WHAT NEEDS TO BE DONE:
Give back exactly the line that contains "Image resolution: width=551" and all the lines after it in the records below, to the very last, with no other output.

(Dataset entries)
'''
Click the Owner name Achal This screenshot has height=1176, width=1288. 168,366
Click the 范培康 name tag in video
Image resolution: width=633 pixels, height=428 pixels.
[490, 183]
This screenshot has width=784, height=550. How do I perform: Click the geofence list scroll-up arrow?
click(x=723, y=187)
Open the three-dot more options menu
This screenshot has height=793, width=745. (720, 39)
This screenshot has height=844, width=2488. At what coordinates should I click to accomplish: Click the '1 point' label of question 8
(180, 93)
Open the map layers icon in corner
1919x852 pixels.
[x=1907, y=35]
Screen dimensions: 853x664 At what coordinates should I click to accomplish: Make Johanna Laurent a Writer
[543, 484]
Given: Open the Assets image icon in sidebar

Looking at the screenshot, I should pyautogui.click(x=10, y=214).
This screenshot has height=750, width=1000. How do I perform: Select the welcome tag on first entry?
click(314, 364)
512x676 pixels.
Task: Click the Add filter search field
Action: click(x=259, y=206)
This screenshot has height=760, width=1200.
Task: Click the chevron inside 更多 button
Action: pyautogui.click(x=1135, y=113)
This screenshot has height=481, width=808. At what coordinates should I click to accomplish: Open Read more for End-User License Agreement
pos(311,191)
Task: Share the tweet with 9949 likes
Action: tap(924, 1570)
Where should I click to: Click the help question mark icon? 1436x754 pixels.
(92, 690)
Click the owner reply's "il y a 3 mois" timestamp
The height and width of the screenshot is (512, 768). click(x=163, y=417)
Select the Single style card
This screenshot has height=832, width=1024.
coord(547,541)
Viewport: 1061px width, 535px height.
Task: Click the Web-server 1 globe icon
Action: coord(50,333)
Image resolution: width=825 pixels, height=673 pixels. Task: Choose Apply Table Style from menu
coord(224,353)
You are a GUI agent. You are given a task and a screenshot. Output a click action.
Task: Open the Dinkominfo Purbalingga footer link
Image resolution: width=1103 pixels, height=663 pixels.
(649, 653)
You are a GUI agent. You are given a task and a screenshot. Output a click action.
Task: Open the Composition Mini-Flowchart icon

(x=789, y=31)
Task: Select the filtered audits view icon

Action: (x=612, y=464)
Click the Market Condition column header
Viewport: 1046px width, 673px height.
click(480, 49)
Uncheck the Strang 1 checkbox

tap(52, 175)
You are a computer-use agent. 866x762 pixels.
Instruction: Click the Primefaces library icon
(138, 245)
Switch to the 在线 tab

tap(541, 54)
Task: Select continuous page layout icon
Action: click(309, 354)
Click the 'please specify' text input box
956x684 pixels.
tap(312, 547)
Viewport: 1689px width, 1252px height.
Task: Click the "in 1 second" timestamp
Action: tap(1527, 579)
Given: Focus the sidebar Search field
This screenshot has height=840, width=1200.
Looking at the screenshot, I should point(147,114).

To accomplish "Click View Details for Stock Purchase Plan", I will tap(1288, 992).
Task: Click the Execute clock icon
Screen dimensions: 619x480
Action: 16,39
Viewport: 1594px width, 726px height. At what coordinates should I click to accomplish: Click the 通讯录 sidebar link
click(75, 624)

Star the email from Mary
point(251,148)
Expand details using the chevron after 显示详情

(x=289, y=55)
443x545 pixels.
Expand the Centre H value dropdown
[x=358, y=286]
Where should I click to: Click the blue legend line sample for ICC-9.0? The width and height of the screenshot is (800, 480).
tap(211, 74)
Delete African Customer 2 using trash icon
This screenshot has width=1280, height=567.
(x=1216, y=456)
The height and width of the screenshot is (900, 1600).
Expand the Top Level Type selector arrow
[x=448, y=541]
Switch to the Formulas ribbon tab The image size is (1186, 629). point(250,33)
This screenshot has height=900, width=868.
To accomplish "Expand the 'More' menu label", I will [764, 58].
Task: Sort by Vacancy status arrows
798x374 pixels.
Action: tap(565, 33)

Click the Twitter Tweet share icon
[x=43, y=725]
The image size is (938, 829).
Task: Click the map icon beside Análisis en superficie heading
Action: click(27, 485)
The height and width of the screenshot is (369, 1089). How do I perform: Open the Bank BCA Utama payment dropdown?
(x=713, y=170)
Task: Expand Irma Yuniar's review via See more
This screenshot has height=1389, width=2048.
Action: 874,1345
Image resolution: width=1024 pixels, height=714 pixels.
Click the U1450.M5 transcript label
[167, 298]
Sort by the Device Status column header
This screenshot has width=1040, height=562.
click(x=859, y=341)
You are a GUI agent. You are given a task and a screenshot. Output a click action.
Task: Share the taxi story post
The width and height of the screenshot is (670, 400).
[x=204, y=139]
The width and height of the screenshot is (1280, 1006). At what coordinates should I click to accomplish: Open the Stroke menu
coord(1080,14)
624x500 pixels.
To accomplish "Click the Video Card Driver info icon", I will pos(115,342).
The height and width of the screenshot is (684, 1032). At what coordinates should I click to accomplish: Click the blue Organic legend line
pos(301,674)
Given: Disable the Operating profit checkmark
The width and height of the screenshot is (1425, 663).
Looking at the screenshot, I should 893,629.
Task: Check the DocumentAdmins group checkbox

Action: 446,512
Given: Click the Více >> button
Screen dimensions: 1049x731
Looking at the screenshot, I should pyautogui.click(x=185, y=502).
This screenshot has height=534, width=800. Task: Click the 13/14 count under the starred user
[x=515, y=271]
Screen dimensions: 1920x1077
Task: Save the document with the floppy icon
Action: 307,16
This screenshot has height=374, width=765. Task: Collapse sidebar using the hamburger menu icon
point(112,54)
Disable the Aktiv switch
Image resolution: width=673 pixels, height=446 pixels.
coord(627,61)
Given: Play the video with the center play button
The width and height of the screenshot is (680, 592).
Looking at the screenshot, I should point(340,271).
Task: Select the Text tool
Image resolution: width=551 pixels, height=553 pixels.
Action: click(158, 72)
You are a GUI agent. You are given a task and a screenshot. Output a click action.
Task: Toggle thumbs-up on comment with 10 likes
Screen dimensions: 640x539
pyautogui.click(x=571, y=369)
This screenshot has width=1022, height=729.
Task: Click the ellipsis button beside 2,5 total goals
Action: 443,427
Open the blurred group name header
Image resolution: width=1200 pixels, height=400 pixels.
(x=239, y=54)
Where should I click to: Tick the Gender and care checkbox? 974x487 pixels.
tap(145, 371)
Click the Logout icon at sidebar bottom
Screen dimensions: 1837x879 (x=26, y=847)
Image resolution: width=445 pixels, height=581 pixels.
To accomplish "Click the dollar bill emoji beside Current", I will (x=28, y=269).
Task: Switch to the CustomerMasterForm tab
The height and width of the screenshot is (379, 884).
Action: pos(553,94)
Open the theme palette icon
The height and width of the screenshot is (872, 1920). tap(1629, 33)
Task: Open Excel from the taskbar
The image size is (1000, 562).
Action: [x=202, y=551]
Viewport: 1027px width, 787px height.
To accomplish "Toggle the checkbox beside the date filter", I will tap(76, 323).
'''
ANSWER FOR THE TASK:
Image resolution: width=551 pixels, height=553 pixels.
Action: click(158, 72)
You are a GUI agent. You are given a task and a screenshot. Output a click action.
Task: Toggle thumbs-up on comment with 10 likes
Screen dimensions: 640x539
pyautogui.click(x=571, y=369)
This screenshot has width=1022, height=729.
Task: Click the ellipsis button beside 2,5 total goals
Action: 443,427
Open the blurred group name header
Image resolution: width=1200 pixels, height=400 pixels.
(x=239, y=54)
Where should I click to: Tick the Gender and care checkbox? 974x487 pixels.
tap(145, 371)
Click the Logout icon at sidebar bottom
Screen dimensions: 1837x879 (x=26, y=847)
Image resolution: width=445 pixels, height=581 pixels.
To accomplish "Click the dollar bill emoji beside Current", I will (x=28, y=269).
Task: Switch to the CustomerMasterForm tab
The height and width of the screenshot is (379, 884).
Action: pos(553,94)
Open the theme palette icon
The height and width of the screenshot is (872, 1920). tap(1629, 33)
Task: Open Excel from the taskbar
The image size is (1000, 562).
Action: [x=202, y=551]
Viewport: 1027px width, 787px height.
To accomplish "Toggle the checkbox beside the date filter", I will tap(76, 323).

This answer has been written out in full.